Review Panel members debated this apparent juxtaposition extensively and noted the Private Consultant’s reflections from review of this case. It is possible to access many health care services without the knowledge or involvement of a GP; and which provides a valuable pathway and source of support for many people. In this case, even if the Private Consultant had gained earlier input from the GP it is unlikely to have altered the diagnosis and treatment plan for prescribed medication.
On this basis, the Review Panel did not consider it proportionate to justify a recommendation on this point – with any requests for changes to the guidance likely being disproportionate and based on the unpredictable and extreme events of just one case.
7.10
Information was shared with the GP Practice by Adult T about the involvement of the Private Consultant in December 2018, with a letter from the Private Consultant in October 2018; the letter set out the assessment and treatment plan. A further, and final, letter was sent to the GP Practice by the Private Consultant in January 2019 following a treatment review. At no time were the concerns about possible experimentation with recreational drugs, raised in November 2018 by Adult T with the Private Consultant, raised during this treatment review.

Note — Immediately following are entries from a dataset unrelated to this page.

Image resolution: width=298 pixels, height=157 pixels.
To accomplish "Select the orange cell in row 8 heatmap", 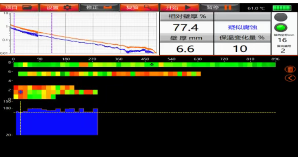I will (x=83, y=65).
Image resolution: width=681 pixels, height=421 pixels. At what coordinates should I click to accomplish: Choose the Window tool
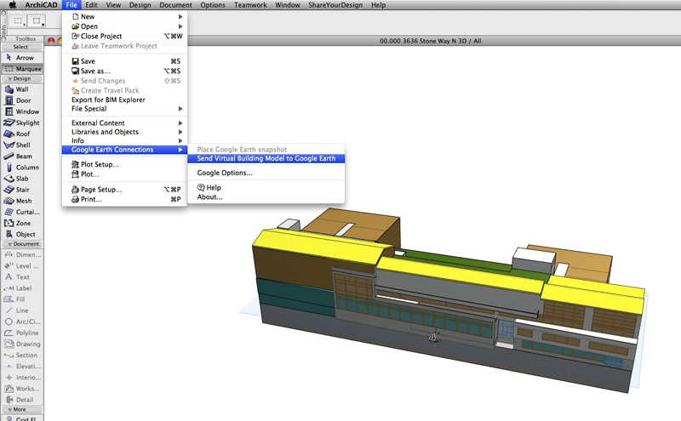pyautogui.click(x=23, y=111)
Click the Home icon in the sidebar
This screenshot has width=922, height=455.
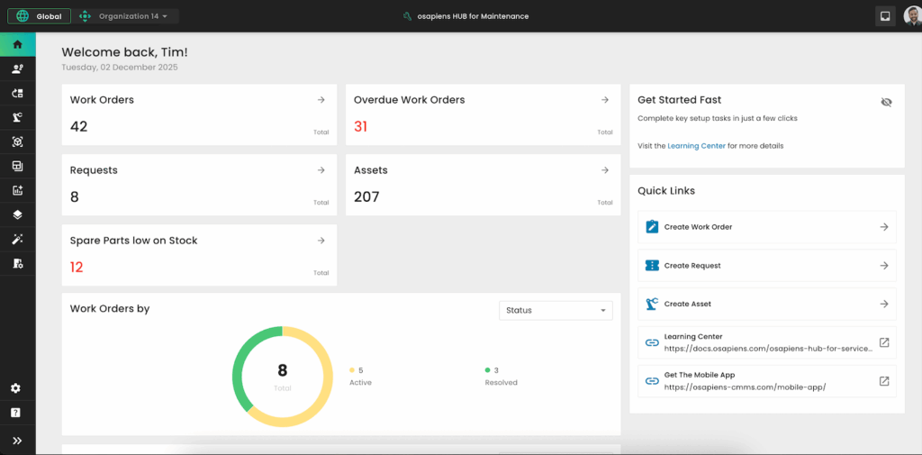[17, 44]
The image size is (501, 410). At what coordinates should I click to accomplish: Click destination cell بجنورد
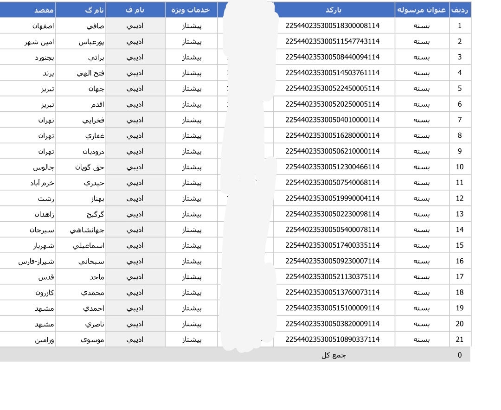click(45, 58)
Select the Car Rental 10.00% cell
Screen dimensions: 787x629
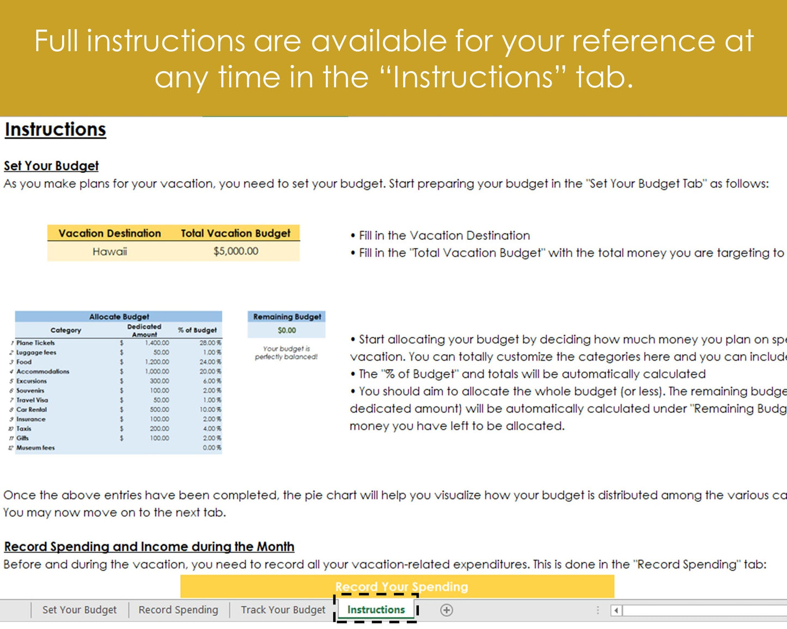pyautogui.click(x=212, y=409)
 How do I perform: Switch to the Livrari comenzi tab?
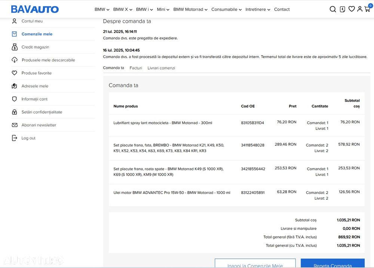(161, 68)
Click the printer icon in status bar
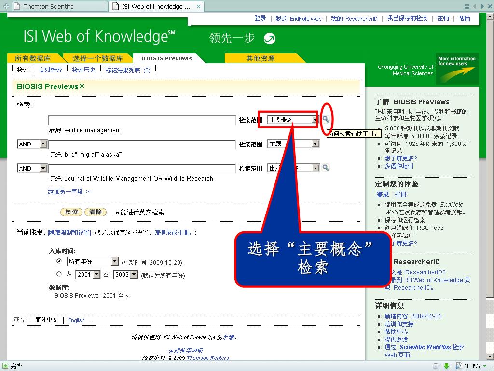Viewport: 494px width, 371px height. (436, 366)
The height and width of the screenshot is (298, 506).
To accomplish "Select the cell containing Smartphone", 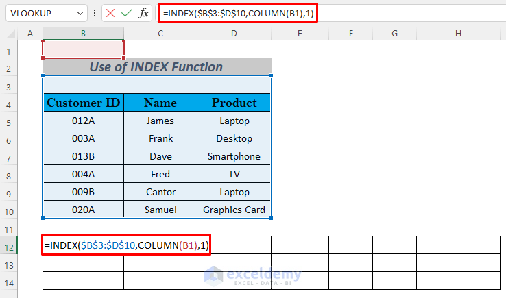I will pos(234,156).
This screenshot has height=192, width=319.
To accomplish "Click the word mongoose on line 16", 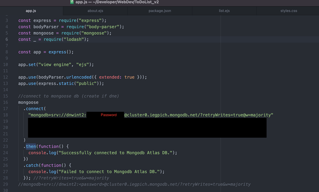I will [28, 102].
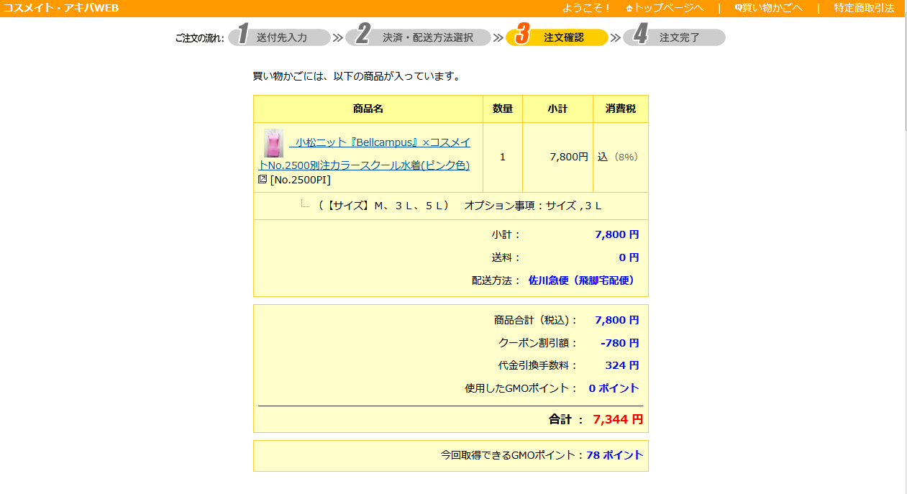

The Private Consultant recognises that this was an oversight; it occurring because of being impressed with Child 1’s overall progress and improvement in school. The information provided about possible experimentation with recreational drugs was also not shared with the GP Practice; again, an omission by the Private Consultant based on Child 1’s increased confidence and sense of achievement.
7.11
In response to Child 1’s changes in behaviour, Adult T contacted the GP Practice in December 2020 to request further help. The GP Practice was unable to offer any support, instead informing Adult T about 3 local support services; however, all of these are for over 18-year-olds (Pavilions, MIND, YMCA) – there was no consideration of signposting to the local service for under 18-year-olds, RU-OK Service.
Also, it has been noted that the GP Practice could have done more to make contact with the Private Consultant to seek clarification about the level of input being provided. This highlights that information was not shared, nor was it sought.
7.12
All of the above instances reflect learning about the importance of information sharing and working in a collaborative manner.
The impact of the COVID-19 pandemic, and the associated restrictions that were imposed, are likely to have been a contributory factor to Child 1’s deteriorating circumstances. Whilst Child 1 successfully completed his first year at College the second year was more problematic and when family members began to notice a difference in Child 1’s behaviours, his attitude to college and withdrawing from his studies, but also his use of cannabis increasing.